## Exercice court
Poursuivez l'article de vérification sur la vidéo de chars faussement située au Texas, à partir de sa dernière phrase.

## Extrait choisi
================

Attention, cette vidéo n'a rien à voir avec le Texas.
🇺🇸No Texas, os tanques estão a rolar contra os imigrantes ilegais e Joe Biden 🇺🇸 pic.twitter.com/v2SNqhnLiB
— Verdade aparecerá (@VNatista86180) 29 janvier 2024
En réalité, plusieurs éléments visuels, analysés par la cellule Info Vérif de RFI attestent que cette vidéo n’a rien à voir avec le Texas. La plaque d’immatriculation, visible sur le pick-up rouge au premier plan, correspond aux plaques chiliennes et non texanes.
La voiture de police verte stationnée à l’horizontale sur le bord de la route est un modèle appartenant aux Carabiniers du Chili.
De plus, les tanks traversant la route sont des chars Léopards 2. Un modèle qui figure dans l’arsenal militaire du Chili et non pas celui de l’armée américaine. Une recherche par mots clés permet enfin de retrouver cette même vidéo publiée par des internautes chiliens entre le 7 et le 9 novembre 2023.

================

## Données fournies
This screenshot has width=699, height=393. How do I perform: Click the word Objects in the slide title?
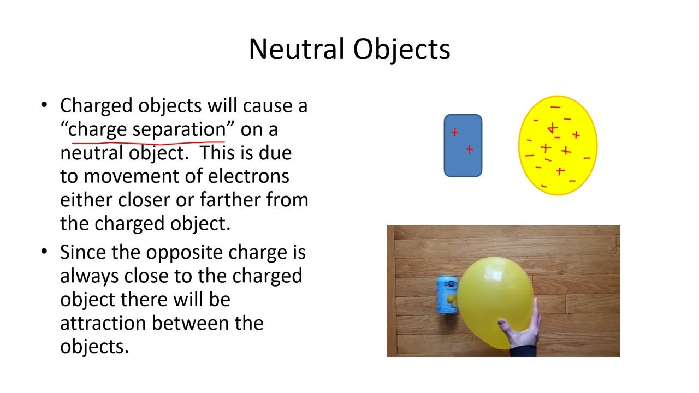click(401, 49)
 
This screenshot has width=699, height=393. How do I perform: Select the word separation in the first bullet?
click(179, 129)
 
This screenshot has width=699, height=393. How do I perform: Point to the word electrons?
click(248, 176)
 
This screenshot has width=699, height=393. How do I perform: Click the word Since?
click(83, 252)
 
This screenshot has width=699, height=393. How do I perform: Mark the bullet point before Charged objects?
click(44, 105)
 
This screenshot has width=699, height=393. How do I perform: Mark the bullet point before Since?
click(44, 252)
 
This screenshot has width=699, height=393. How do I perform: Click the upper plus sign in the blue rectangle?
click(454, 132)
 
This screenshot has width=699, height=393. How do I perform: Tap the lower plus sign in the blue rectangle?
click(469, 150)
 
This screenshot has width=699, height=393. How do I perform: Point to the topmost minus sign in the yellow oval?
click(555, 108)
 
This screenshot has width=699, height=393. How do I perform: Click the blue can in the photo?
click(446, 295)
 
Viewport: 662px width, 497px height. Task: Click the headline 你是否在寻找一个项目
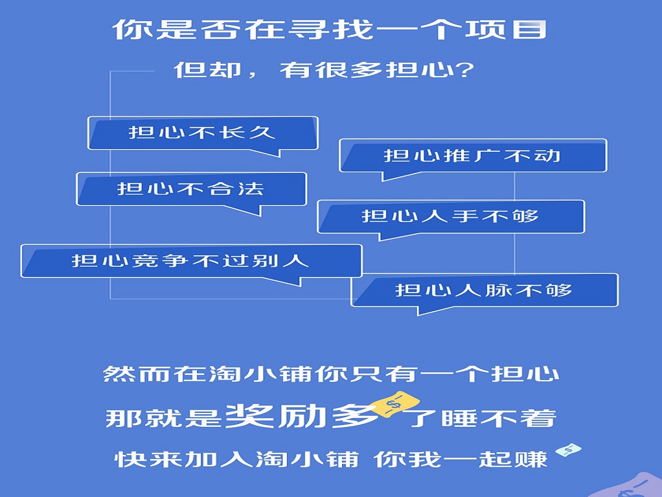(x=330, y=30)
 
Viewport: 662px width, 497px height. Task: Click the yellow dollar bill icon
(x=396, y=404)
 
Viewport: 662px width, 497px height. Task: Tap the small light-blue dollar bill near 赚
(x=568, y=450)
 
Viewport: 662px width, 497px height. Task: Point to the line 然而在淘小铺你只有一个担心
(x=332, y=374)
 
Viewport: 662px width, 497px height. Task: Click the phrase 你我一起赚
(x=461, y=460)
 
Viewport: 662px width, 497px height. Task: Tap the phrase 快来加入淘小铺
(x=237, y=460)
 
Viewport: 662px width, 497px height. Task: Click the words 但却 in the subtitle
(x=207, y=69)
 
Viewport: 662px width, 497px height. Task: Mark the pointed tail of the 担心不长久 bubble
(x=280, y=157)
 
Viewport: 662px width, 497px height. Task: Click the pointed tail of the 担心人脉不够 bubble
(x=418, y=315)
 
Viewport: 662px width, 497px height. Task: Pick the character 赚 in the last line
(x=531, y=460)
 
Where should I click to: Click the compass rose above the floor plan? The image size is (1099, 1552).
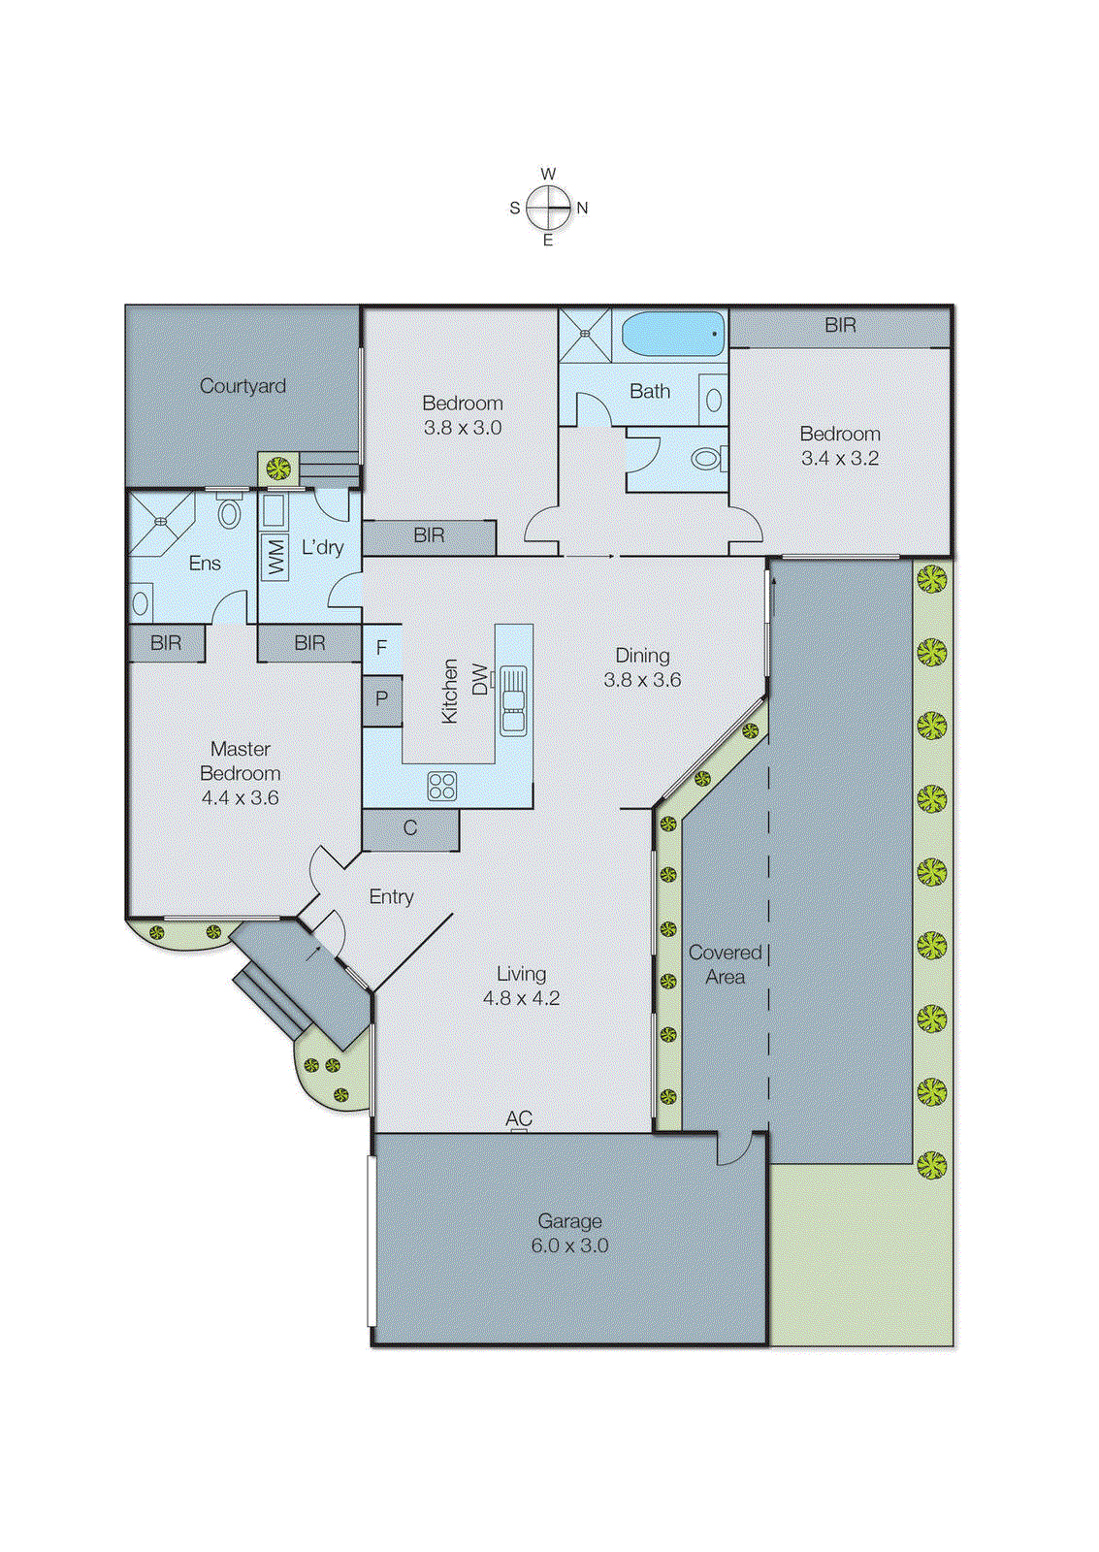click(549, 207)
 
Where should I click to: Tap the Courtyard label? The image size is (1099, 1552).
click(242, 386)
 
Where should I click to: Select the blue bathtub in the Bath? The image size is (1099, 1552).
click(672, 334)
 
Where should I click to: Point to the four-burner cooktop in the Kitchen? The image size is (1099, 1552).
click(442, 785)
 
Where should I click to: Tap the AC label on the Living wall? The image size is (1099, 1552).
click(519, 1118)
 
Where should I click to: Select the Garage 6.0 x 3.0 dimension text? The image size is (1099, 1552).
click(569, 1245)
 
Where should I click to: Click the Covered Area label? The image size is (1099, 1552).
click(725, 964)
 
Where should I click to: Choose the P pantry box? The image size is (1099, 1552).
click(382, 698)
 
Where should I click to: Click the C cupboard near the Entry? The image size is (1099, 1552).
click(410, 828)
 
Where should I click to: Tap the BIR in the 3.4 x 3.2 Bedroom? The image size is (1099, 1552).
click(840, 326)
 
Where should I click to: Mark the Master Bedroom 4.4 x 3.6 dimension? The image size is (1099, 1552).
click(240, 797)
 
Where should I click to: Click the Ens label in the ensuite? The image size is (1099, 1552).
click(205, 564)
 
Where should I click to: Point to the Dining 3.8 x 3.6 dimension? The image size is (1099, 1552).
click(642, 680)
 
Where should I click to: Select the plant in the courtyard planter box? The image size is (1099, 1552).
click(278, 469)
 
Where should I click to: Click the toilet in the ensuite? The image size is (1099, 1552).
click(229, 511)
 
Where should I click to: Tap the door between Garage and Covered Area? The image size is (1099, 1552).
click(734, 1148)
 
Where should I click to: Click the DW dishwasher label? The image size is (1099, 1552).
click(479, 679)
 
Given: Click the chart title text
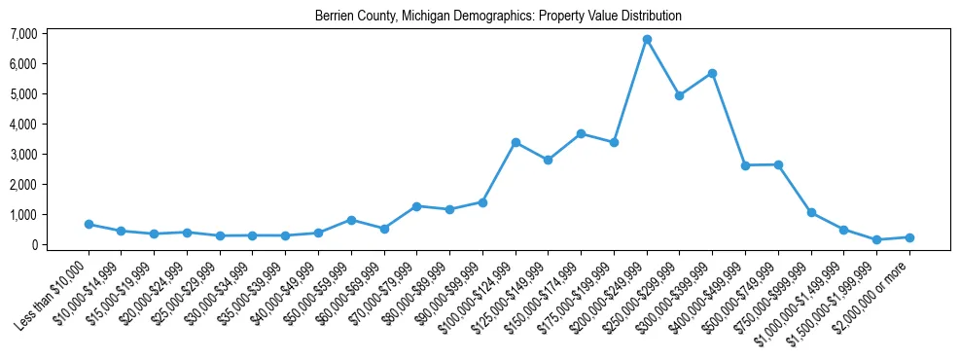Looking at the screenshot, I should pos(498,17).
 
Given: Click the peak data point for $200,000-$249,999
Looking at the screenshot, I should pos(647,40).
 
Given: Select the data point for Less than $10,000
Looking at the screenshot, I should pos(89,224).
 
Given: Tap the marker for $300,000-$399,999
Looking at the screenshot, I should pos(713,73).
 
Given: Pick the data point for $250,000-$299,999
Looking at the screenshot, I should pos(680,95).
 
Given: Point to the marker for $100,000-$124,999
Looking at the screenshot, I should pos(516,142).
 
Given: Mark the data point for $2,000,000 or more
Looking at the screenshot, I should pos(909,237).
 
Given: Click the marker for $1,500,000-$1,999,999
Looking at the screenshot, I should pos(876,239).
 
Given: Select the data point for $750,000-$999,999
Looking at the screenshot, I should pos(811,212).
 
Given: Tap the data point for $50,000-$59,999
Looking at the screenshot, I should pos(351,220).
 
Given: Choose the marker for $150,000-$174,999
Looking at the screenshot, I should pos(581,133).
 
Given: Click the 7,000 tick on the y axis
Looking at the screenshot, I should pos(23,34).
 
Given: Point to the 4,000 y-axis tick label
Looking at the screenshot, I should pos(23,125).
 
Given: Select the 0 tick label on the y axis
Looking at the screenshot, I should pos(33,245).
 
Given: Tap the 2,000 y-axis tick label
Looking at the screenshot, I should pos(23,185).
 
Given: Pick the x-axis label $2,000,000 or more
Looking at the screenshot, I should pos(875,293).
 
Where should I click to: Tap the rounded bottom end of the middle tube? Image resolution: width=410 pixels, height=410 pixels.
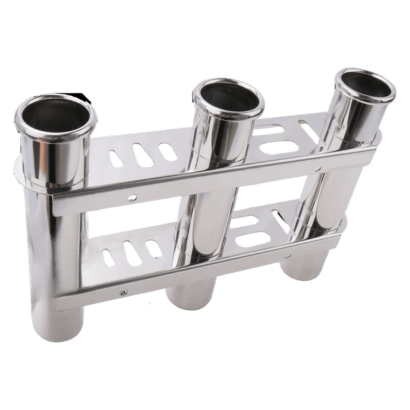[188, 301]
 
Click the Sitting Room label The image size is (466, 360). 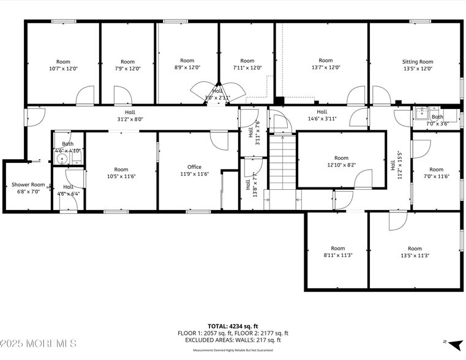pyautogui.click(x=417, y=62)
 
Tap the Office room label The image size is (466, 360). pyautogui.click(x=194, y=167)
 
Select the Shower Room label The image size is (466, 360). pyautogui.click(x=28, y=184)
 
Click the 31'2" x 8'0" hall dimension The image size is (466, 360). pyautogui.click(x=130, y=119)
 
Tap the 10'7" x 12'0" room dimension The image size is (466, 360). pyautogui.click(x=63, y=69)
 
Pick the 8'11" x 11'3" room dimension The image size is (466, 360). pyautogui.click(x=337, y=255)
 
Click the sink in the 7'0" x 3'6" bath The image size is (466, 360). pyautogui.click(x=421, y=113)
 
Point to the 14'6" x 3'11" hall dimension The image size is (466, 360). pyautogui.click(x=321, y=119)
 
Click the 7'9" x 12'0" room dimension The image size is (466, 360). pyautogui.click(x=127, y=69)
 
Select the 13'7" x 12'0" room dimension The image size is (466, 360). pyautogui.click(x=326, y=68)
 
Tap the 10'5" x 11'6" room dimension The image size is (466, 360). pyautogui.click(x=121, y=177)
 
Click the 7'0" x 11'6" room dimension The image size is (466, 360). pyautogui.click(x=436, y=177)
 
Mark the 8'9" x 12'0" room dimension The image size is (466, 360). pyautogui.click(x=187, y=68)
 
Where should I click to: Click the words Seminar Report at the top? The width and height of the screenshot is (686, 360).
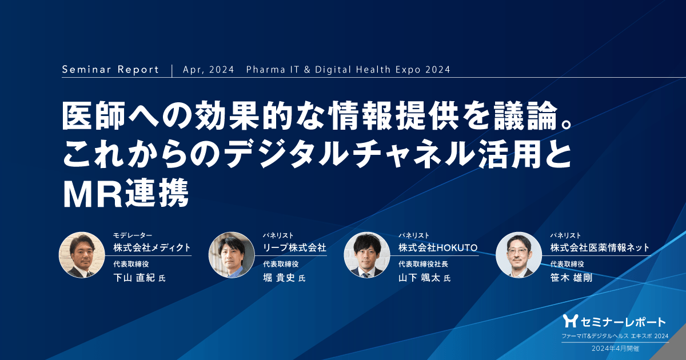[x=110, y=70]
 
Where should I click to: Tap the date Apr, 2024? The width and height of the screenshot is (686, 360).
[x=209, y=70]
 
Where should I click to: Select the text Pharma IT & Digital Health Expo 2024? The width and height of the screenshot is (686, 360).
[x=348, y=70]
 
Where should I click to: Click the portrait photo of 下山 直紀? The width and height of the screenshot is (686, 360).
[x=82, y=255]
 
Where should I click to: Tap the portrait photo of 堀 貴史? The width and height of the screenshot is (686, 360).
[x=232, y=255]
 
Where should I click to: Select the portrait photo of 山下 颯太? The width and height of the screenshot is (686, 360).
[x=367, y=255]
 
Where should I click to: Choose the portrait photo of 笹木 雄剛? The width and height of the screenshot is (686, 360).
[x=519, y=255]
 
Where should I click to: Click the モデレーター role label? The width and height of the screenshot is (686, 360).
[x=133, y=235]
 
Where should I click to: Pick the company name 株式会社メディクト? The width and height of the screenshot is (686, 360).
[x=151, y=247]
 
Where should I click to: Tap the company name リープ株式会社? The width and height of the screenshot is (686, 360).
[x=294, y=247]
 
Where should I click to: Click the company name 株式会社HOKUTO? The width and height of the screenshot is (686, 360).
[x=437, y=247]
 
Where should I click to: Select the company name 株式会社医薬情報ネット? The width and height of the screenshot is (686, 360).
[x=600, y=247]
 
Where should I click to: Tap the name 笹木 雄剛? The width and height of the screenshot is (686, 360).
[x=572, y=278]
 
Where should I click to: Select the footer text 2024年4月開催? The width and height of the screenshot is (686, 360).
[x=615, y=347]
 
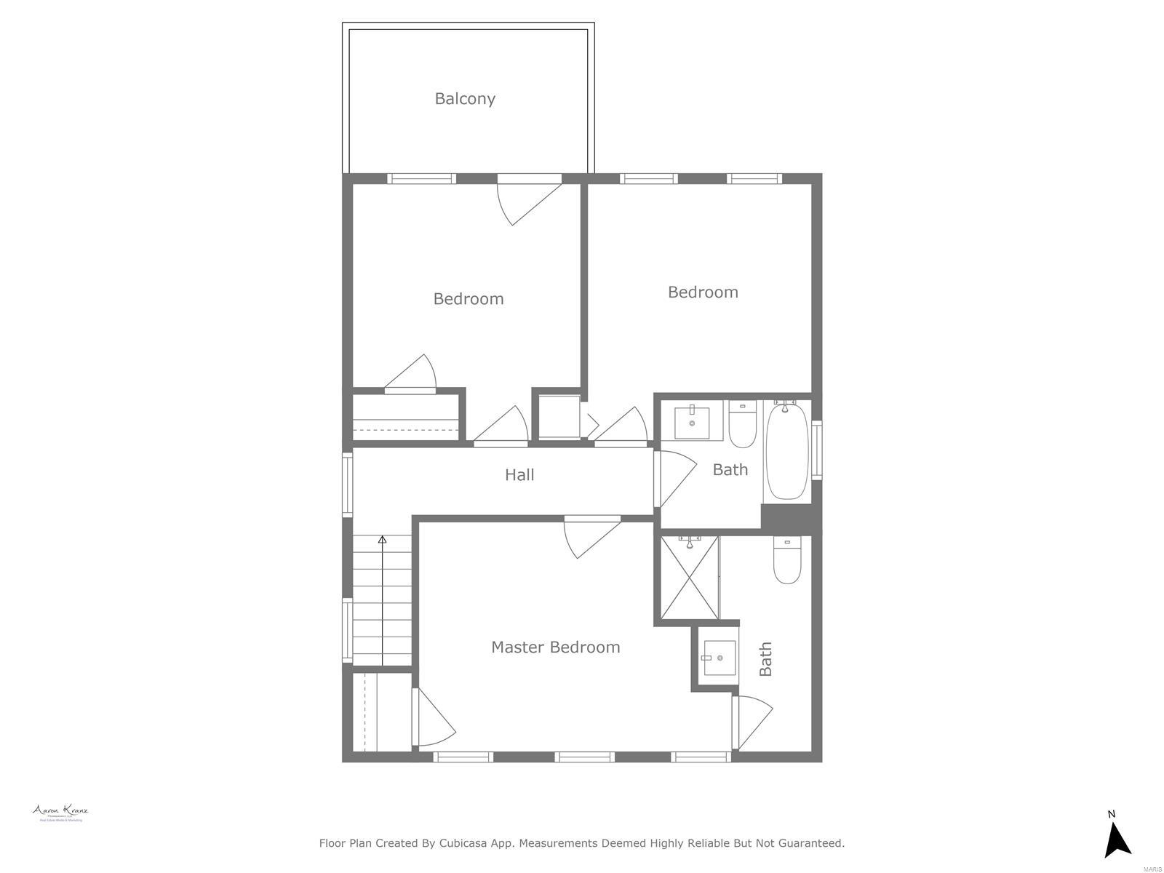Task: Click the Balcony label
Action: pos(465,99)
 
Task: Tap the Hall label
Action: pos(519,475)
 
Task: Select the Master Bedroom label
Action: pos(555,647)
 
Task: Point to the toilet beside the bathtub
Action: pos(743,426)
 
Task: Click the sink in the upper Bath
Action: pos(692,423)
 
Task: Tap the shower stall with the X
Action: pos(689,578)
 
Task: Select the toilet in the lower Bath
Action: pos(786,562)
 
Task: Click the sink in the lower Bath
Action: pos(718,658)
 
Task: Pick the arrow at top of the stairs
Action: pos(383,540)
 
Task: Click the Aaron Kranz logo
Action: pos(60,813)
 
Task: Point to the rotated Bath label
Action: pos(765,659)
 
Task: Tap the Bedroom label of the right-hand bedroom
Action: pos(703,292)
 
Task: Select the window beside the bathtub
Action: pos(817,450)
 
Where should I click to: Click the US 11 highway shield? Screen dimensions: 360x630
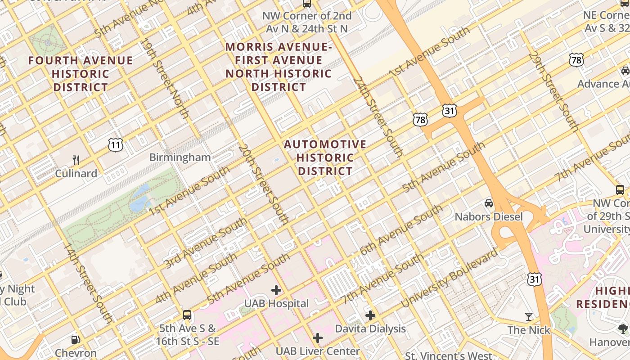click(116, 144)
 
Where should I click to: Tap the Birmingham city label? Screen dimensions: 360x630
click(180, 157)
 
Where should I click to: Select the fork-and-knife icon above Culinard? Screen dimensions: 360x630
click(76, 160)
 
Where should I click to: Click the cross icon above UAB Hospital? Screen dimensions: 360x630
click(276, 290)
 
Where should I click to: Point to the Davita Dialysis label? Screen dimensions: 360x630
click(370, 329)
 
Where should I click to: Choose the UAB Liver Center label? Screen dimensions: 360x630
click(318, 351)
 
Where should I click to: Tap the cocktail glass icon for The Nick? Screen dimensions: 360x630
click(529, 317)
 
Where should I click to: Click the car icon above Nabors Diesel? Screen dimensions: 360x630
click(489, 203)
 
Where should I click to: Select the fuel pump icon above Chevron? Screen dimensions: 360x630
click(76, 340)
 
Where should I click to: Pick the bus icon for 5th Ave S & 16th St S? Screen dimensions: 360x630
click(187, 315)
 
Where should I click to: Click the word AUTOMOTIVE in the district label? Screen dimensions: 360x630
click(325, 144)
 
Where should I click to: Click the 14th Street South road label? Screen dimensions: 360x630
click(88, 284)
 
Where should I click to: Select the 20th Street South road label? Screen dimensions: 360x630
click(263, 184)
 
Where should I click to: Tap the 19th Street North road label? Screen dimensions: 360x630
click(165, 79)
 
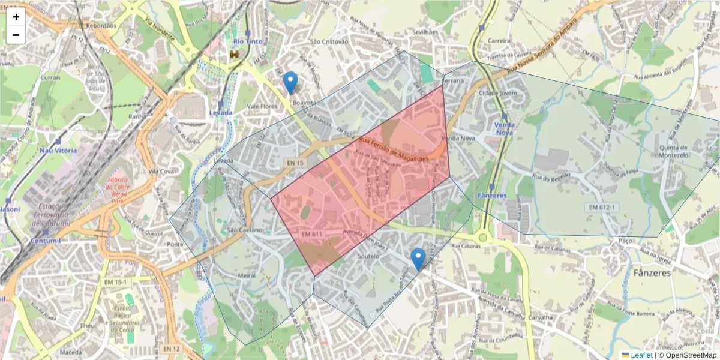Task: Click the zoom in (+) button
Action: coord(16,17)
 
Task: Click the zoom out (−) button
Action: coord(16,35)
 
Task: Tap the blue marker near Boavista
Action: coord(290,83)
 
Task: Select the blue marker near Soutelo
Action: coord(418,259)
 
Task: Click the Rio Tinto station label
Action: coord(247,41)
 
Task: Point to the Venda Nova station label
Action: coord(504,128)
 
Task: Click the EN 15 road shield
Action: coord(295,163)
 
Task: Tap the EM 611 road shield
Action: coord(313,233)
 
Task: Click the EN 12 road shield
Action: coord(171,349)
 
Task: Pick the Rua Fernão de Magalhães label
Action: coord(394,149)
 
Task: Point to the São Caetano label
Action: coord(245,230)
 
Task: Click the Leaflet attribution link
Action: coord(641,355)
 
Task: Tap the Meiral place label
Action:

================

## Réponse proposée
Ce timing correspond aux manœuvres militaires qui se sont déroulées au Chili entre le 6 et le 10 novembre 2023 dans le cadre de l'exercice « Tormenta 2023 ».
Post de l'armée chilienne.
Jusqu’ici, aucune information ne fait état du déploiement de tanks à la frontière avec le Mexique, ni d’affrontement entre les forces texanes et les agents fédéraux.
La propagande russe surfe sur la crise
Très attentive à l’évolution de la situation aux États-Unis, la propagande russe s’est rapidement emparée de cette crise. Plusieurs relais influents, proches du Kremlin, encouragent ouvertement la circulation d’un narratif séparatiste. Le député russe, Sergueï Mikhaïlovitch Mironov, a ainsi tweeté : « dans l’affaire Texas contre États-Unis, je suis du côté de l’État. Au moins, le Texas ne s'immisce pas dans les affaires des autres pays. Si nécessaire, nous sommes prêts à contribuer au référendum sur l’indépendance. Et bien sûr, nous reconnaîtrons la République populaire du Texas, s’il en existe une. Bonne chance ! ».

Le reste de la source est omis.